The day-ahead forecasting results in short-term scale before error correction by using ELM and their corresponding measurements dated from 22 April 2015 to 23 April 2015 are shown in Fig. 6. The 15 min-ahead forecasting results in ultra-short-term scale and their corresponding measurements after error correction are shown in Fig. 7.

Fig. 6
figure 6

Short-term forecasting results of ELM and their corresponding measurements

Fig. 7
figure 7

Ultra-short-term forecasting results and their corresponding measurements after error correction

In Fig. 6, the ELM doesn’t perform well due to the strong stochastic feature of wind and the weak relationship between wind farm output and wind speed. Particularly, the ramp events are not accurately forecasted. It can be seen that large errors occur around peak value of measurement curve, where wind power changes drastically in a short time. The overall NRMSE of forecasting results for 66 days is 21.09 %.
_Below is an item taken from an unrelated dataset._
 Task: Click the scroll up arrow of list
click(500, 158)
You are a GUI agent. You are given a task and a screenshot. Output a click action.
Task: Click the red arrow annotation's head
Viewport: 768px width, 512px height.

The short-term forecasting errors are shown in Fig. 8 and their distribution is shown in Fig. 9. Ultra-short-term forecasting error after error correction is depicted in Fig. 10. As can be seen from Fig. 10, the forecasting error fluctuates drastically with large amplitude. The maximal error reaches up to 50 % of installed capacity of the wind farm. It is noted that from Fig. 8, though most of the errors lie in the interval of [−20 MW, 20 MW], there is still a portion of large errors that cannot be neglected. It is indicated that the spread range of errors distribution is large and positively biased, which reveals the poor forecasting performance.

Fig. 8
figure 8

Short-term forecasting error by using ELM

Fig. 9
figure 9

Short-term forecasting error distribution by using ELM

Fig. 10
figure 10

Ultra-short-term forecasting error after error correction

While in Fig. 7 the ultra-short-term forecasting curve follows closely with the measurement curve. In addition, Figs. 10 and 11 show that most of forecasting errors lie in the interval of [−10 MW, 10 MW]. The distribution is concentrated and almost unbiased. The overall NRMSE is 5.76 %, indicating a good result of the correction method for ultra-short-term forecasting.

Fig. 11
figure 11

Ultra-short-term forecasting error distribution after error correction

In terms of the computational efficiency, time consumed for training and testing ELM models with varying hidden nodes number is depicted in Fig. 12.

Fig. 12
figure 12

Computation time for training and testing ELM models with varying hidden nodes number

It is noted that the computation time is approximately proportional to the hidden nodes number. When the hidden nodes number is 3, the computation time is 1.5377 s, including the time for training model with 41072 data points and forecasting 6336 data points. That indicates a high computational efficiency for wind power forecasting, which can satisfy the practical needs.


In this paper, an extreme learning machine model with error correction with higher efficiency is developed to predict power output of a wind farm in a ultra-short-term time scale. Case study shows that the ultra-short-term wind forecasting accuracy is further improved in terms of normalized root mean squared error (NRMSE).